LUSAKA, Zambia (AA) – Agriculture in Africa has not only suffered from underinvestment and limited research but also from a lack of technology and services for farmers, according to experts.
Zambia National Farmers’ Union (ZNFU) President Evelyn Nguleka told Anadolu Agency unless agricultural practices change “the entire African continent is at risk of falling into deeper [trouble], not only of food insecurity, but also from greater poverty than before”.
Nguleka’s claims follow last month’s African Development Bank (AfDB) annual meeting in Lusaka where the body said it plans to invest up to US$40 billion annually in transforming the agriculture sector.
However, Nguleka said that although most development plans give high priority to agriculture, much government investment has drastically declined in recent years, casting doubt on making fertilizer, machinery, irrigation and finance provision a reality.
Nguleka says compensation for failing crops is unavailable to struggling farmers, who are also unable to access loans because they do not possess collateral.
“Minimal investment in research also has hampered efforts to meet the increased challenges of weather volatility,” Nguleka added. “Until these issues are resolved, the future of agriculture in Africa will continue to be bleak because very few farmers are interested in remaining in the industry.
“If agricultural investment continues to be low, the poverty reduction agenda will only be an idea that will never be realized in Africa.”
However, the AfDB investment plans comes again against a backdrop of the continent possessing a huge spectrum of suitable conditions which could see a broad range of diverse agricultural production.
According to an AfDB report signed by its director for agriculture and agro-industry Chiji Ojukwu, the bank investment will enhance the emergence of locally owned agro-processing industries, capable of creating jobs and increasing incomes for rural Africans.
“If nothing is done, the population in extreme poverty will rise from 420 million in 2015 to 550 million in 2025,” the bank’s research states.
The AfDB suggests that increased food demand and changing consumption habits driven by demographic factors, including population growth and urbanization, were leading factors to rising net food imports – expected to grow from US$35 billion in 2015 to over US$110 billion by 2025.
Additionally, the bank observed that agro-industry will not only promote industrialization and urban employment, but also break the productivity gap of development and will reduce food costs, including supply uncertainties and improve nutrition.
The bank further suggested that harnessing Africa’s agricultural potential could serve as a much-needed a game changer for the continent’s economy:
“Already, countries such as Kenya, Tanzania and Ghana, including Ethiopia, are making progress in the global horticulture industry.

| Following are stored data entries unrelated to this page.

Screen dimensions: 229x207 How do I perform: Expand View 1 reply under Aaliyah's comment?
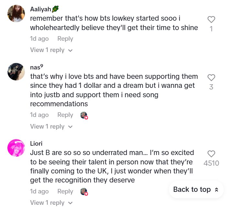click(x=51, y=50)
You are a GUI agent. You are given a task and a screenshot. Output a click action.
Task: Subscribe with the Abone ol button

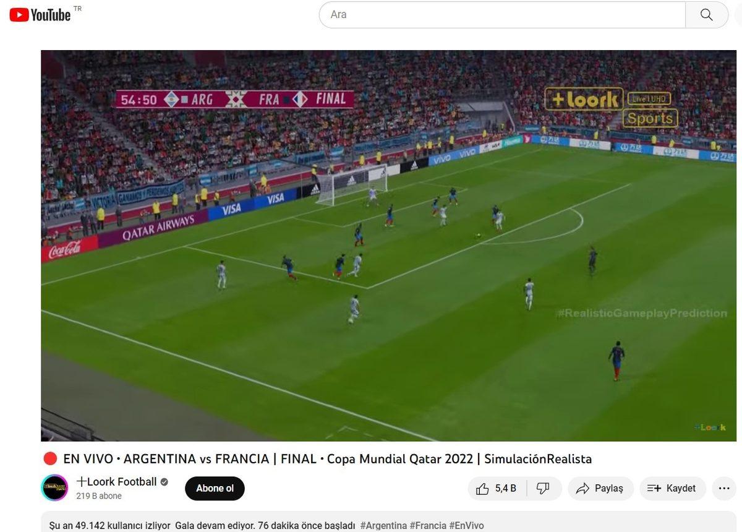(215, 488)
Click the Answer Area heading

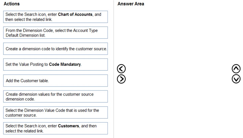[x=131, y=4]
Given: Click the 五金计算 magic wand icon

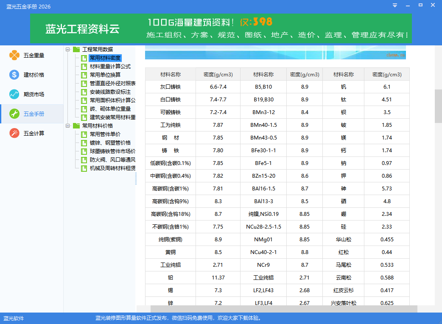Looking at the screenshot, I should (14, 133).
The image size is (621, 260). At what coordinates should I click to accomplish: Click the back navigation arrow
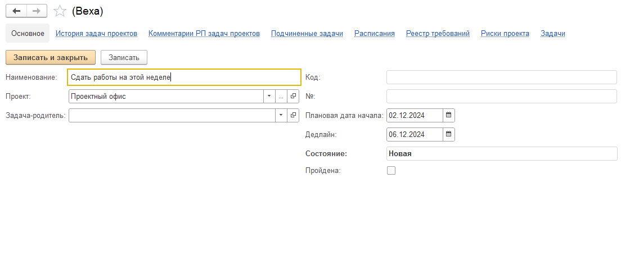tap(16, 11)
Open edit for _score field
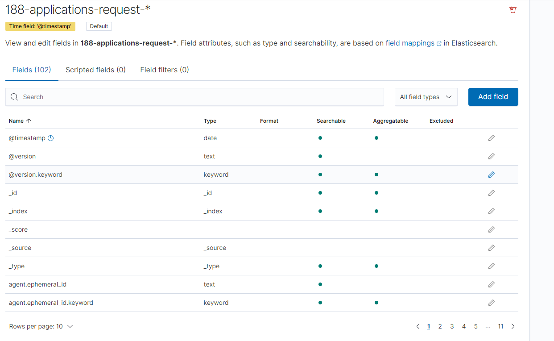Viewport: 554px width, 341px height. pos(491,230)
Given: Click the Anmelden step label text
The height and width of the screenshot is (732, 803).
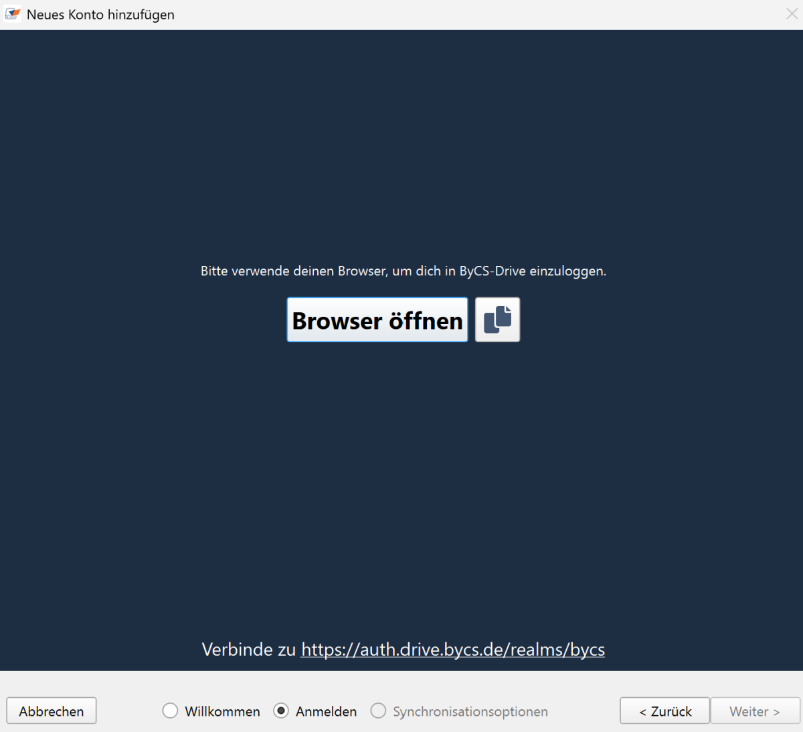Looking at the screenshot, I should 326,711.
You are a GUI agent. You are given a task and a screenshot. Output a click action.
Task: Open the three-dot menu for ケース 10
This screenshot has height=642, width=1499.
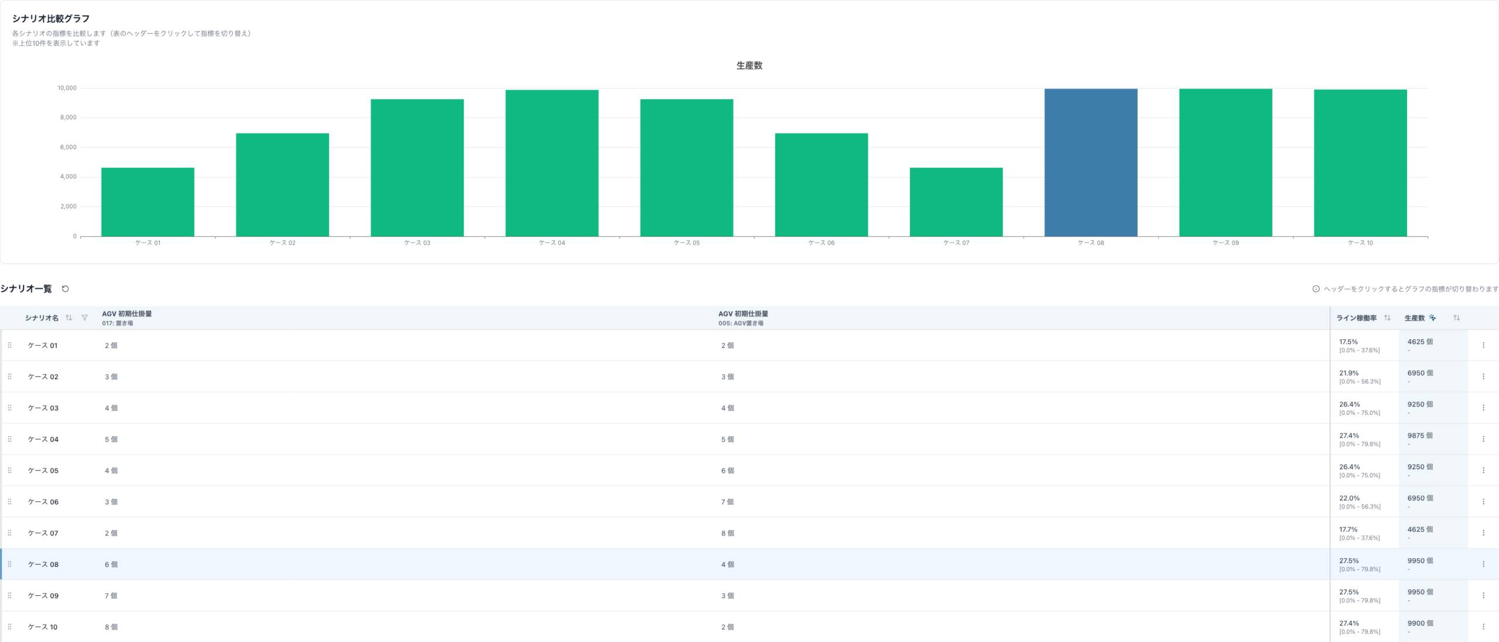pyautogui.click(x=1483, y=627)
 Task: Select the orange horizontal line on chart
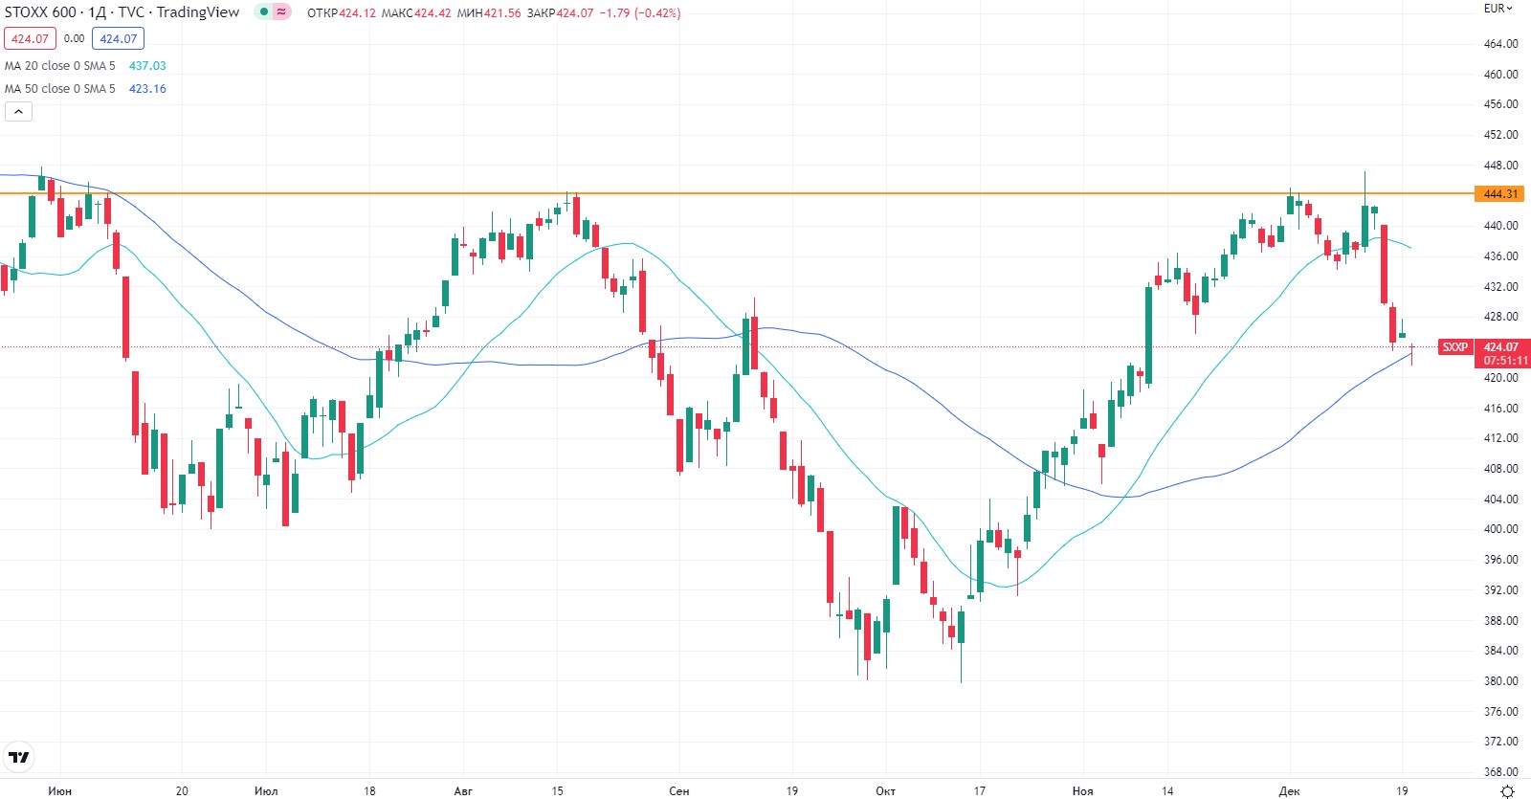(766, 193)
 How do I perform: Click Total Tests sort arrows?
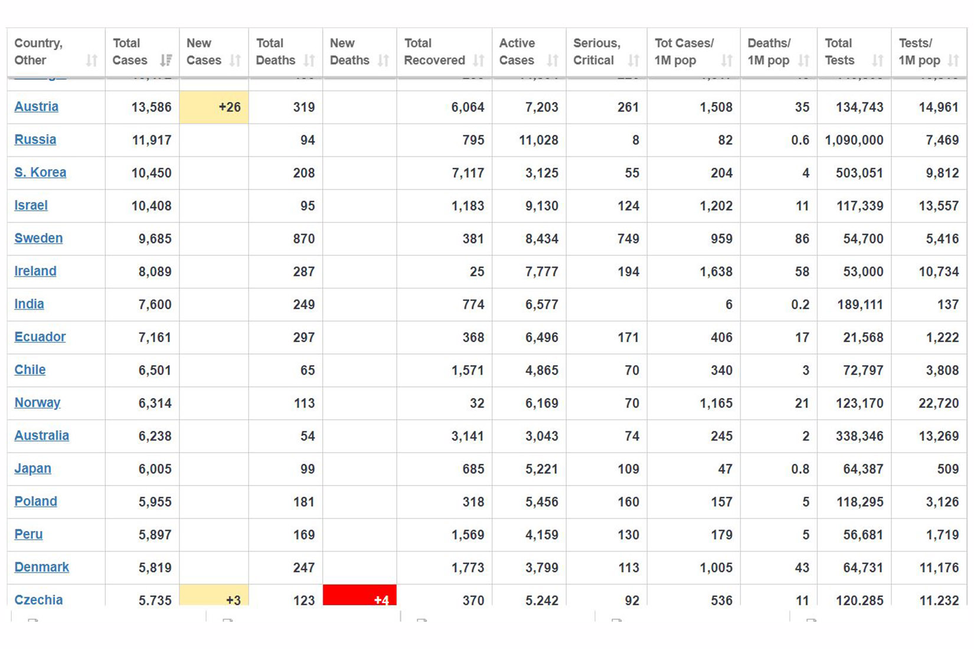click(878, 60)
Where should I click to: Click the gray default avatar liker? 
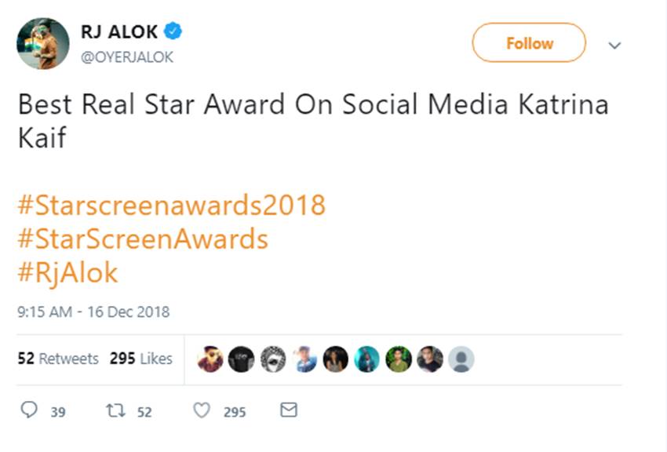click(x=461, y=359)

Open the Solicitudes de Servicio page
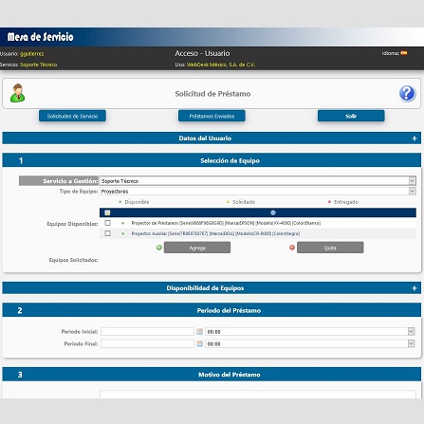(x=72, y=116)
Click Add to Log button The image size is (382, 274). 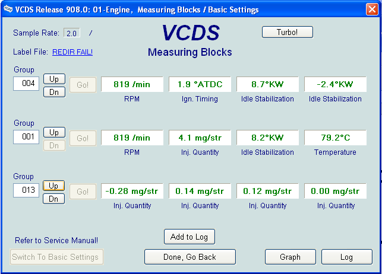[189, 237]
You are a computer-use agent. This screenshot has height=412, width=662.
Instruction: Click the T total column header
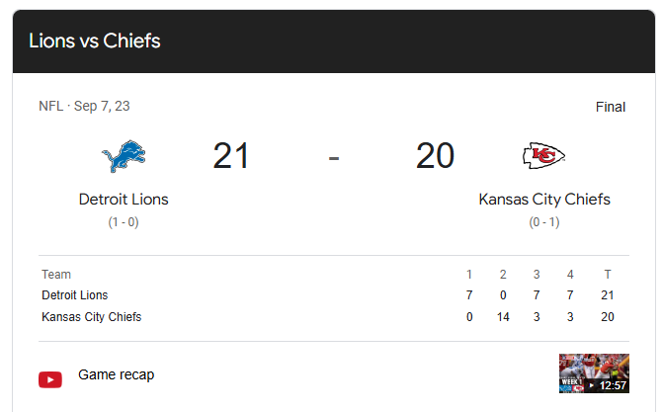coord(607,275)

“These countries have deliberately designed policies that support the sector on an understanding that the sector can propel [them] to the top of the global food-value chains,” the report states.
While on a recent fact-finding visit to Zambia, Dirk Hanekom, a South African farmers’ leader, told Anadolu Agency that investing properly in agri-business would “invigorate” the sector in the continent:
“Investing in agro-industry with the purpose of transforming the industry into a fully-fledged business will not only invigorate Africa’s erring economies, but will also ensure food security on the continent where millions of people die of hunger-related diseases, including malnutrition among children.”
Hanekom said agricultural productivity in Africa was crucial insofar as it not only promoted economic growth and helped build people’s resilience, but also had the capacity to reduce chronic food insecurity.
Investment targets for South African farmers include Zambia, Nigeria, the Democratic Republic of the Congo (DRC), Angola, Mozambique, Malawi, Ivory Coast, Tanzania, Namibia and Sudan.
“As a business it will attract its own investments from the private sector who will add value to the entire industry. Once the sector has been properly ‘powered’ it will boost local food production, reduce food import, conserve foreign exchange and above all it will increase domestic savings, including assuring strong macroeconomic and fiscal stability,” said Hanekom.